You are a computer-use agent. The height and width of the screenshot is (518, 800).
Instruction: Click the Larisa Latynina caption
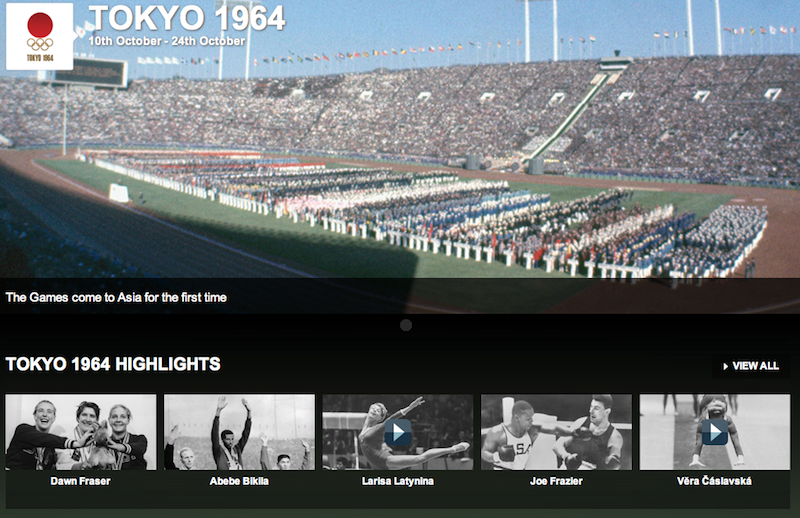[398, 481]
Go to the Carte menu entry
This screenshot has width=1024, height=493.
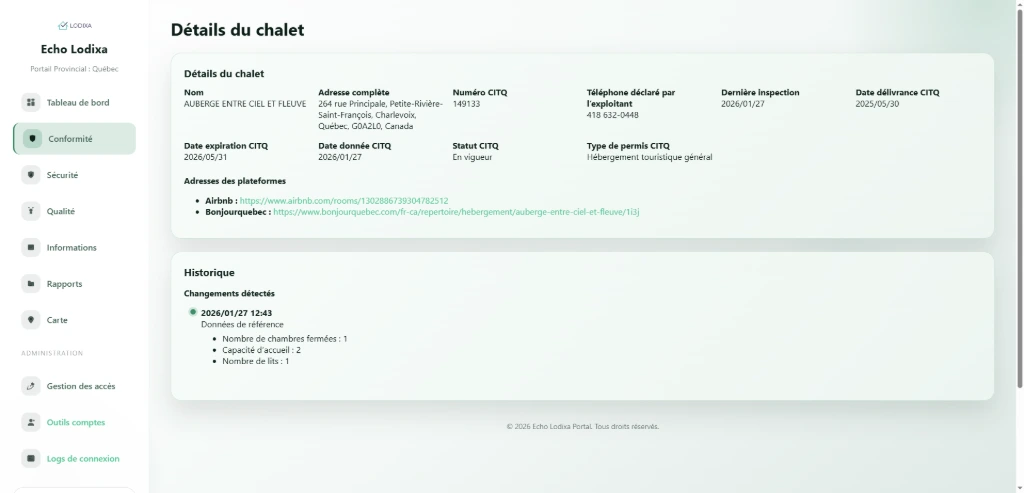pos(74,320)
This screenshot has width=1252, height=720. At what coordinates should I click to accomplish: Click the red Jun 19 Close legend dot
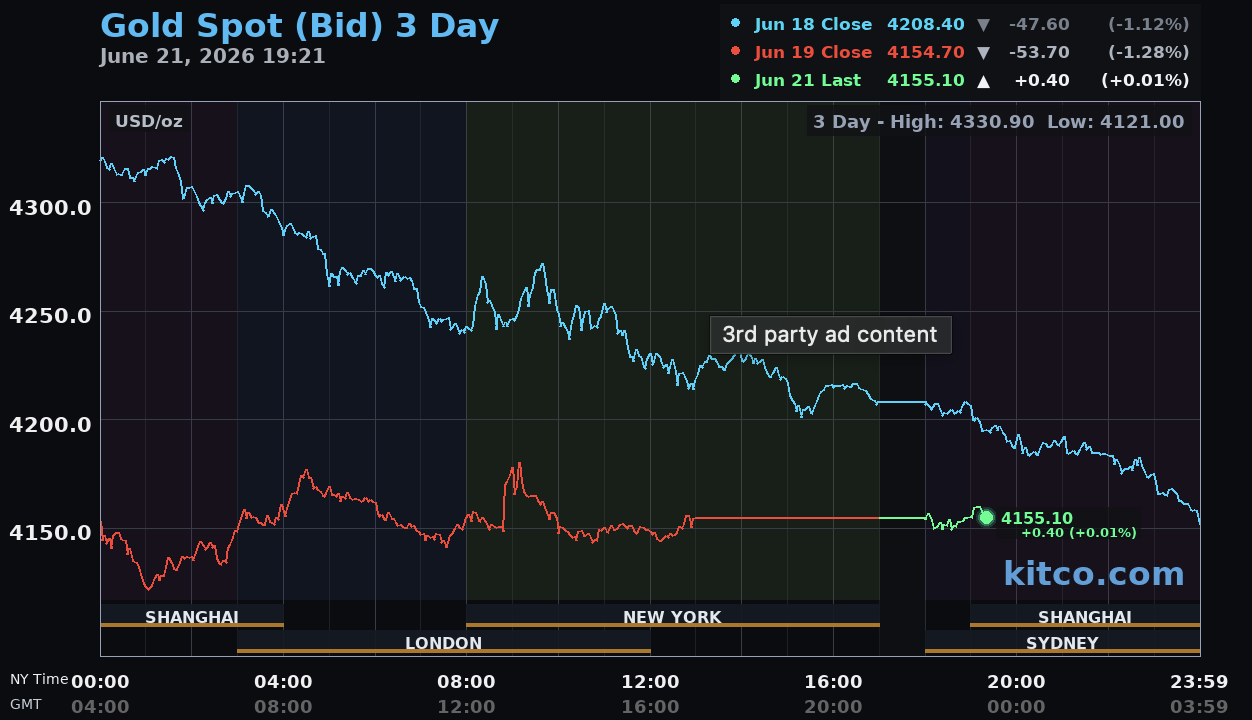coord(736,51)
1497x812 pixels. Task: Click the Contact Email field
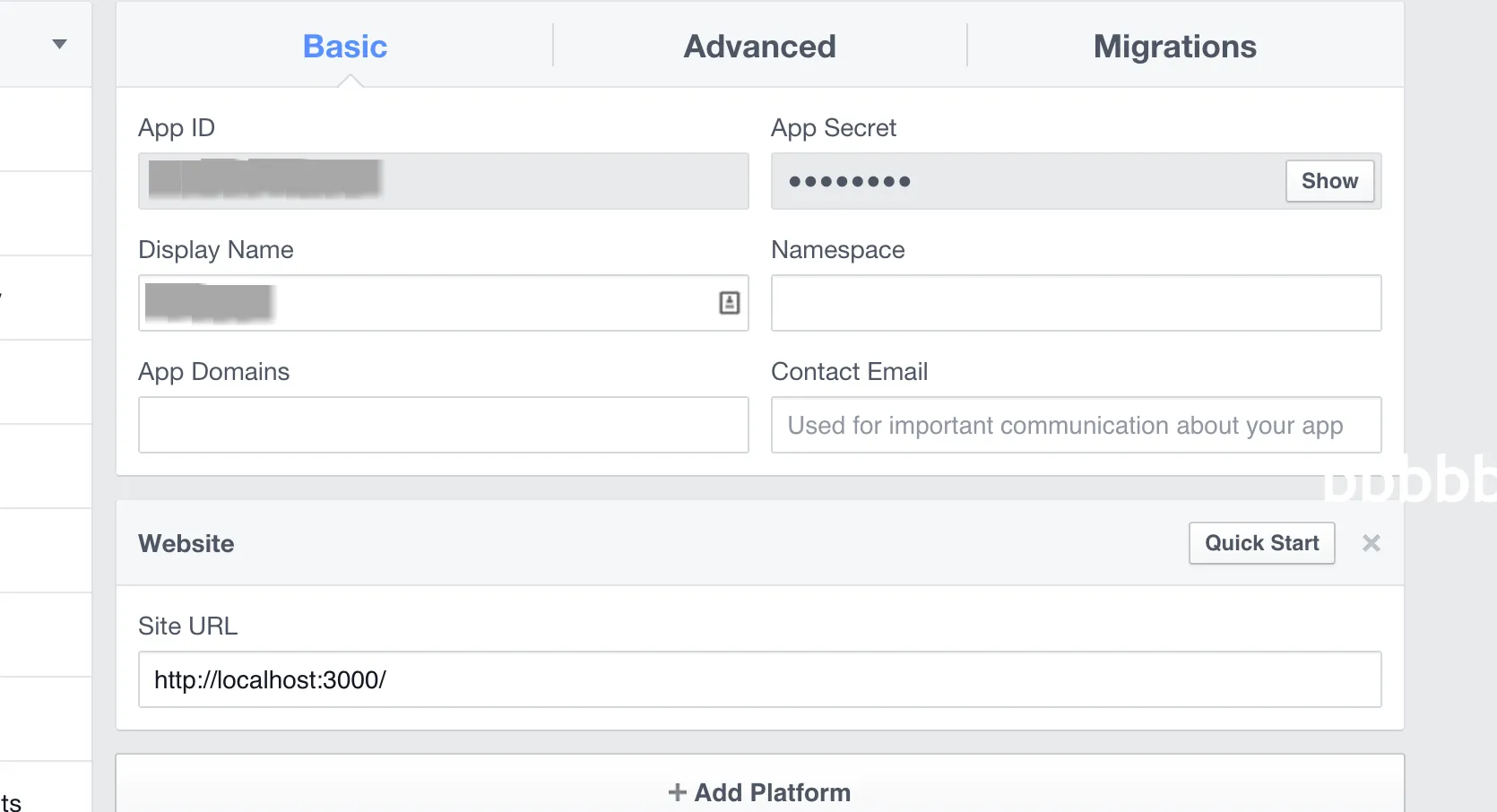click(1076, 425)
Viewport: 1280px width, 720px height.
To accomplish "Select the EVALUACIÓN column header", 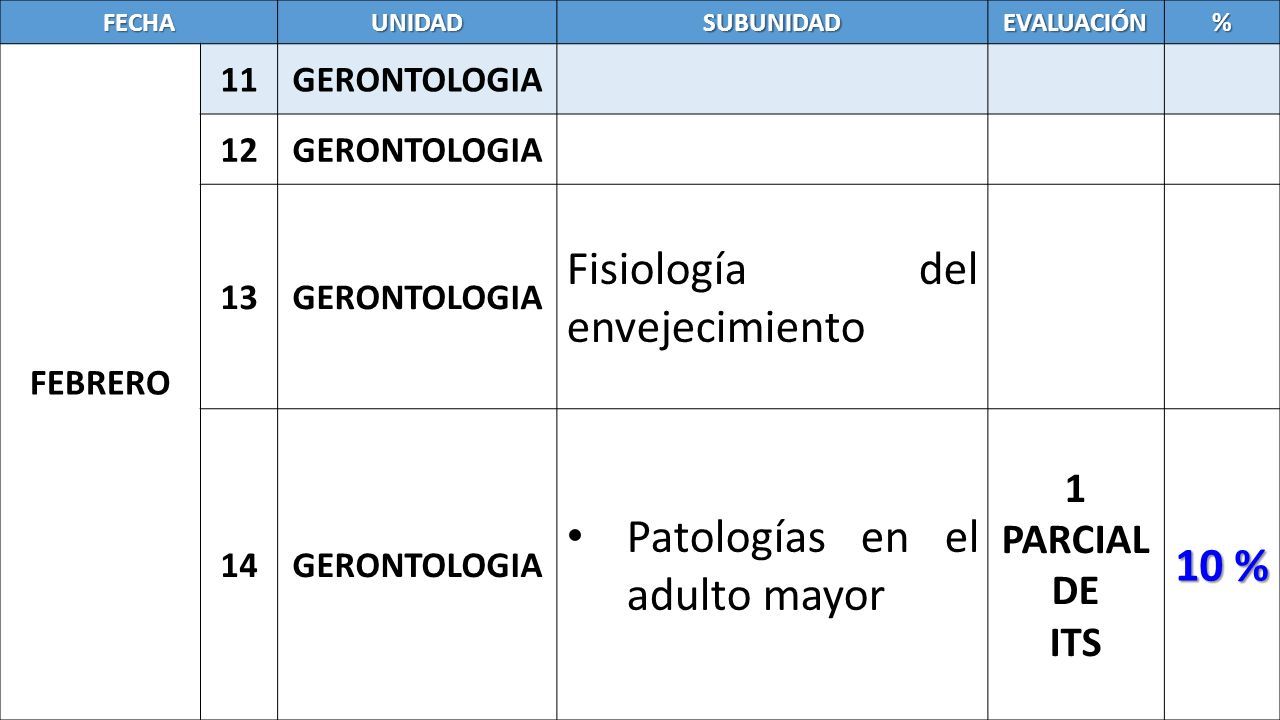I will click(1076, 22).
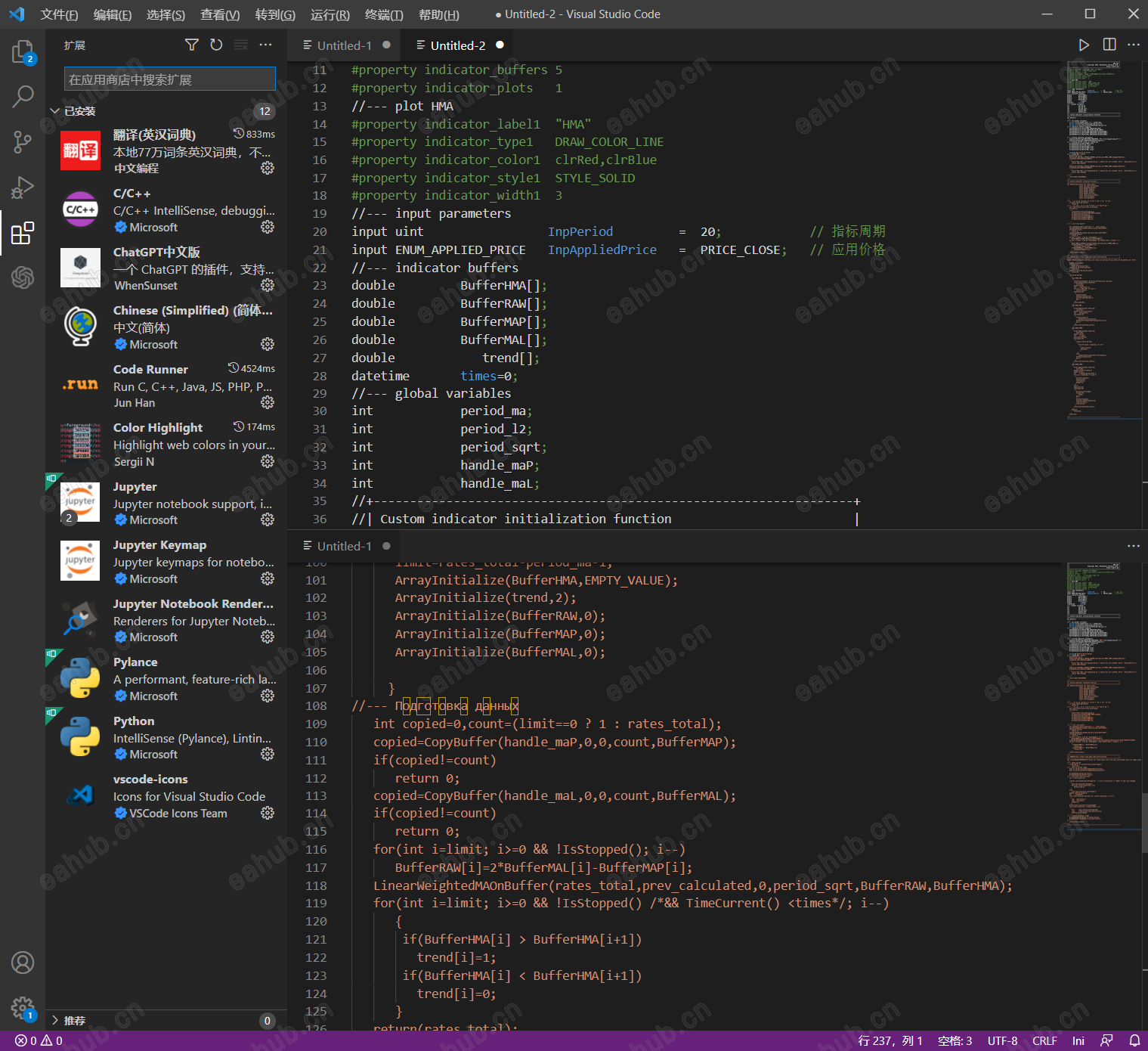1148x1051 pixels.
Task: Switch to the Untitled-1 tab in top editor
Action: 344,45
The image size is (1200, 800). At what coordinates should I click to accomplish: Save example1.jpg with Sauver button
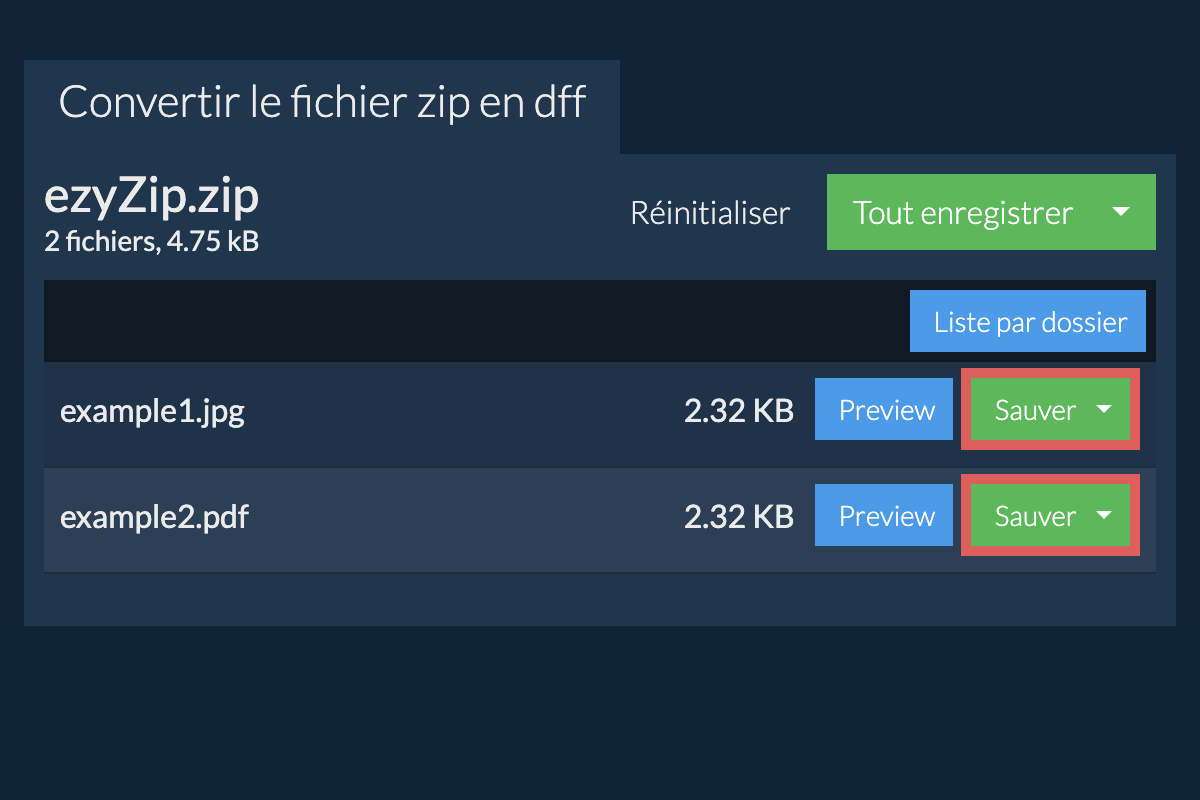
====
## What is required
Starting at the line containing "This screenshot has width=1024, height=493." and finishing at the line containing "Viewport: 1280px width, 720px height.", return those lines exactly as they appear above, without the pictures.

## Response area
This screenshot has width=1024, height=493.
pos(74,320)
This screenshot has width=1252, height=720. At what coordinates should I click to accomplish: Click the red Jun 19 Close legend dot
coord(736,51)
1497x812 pixels. Task: Click the Contact Email field
click(1076, 425)
Viewport: 1280px width, 720px height.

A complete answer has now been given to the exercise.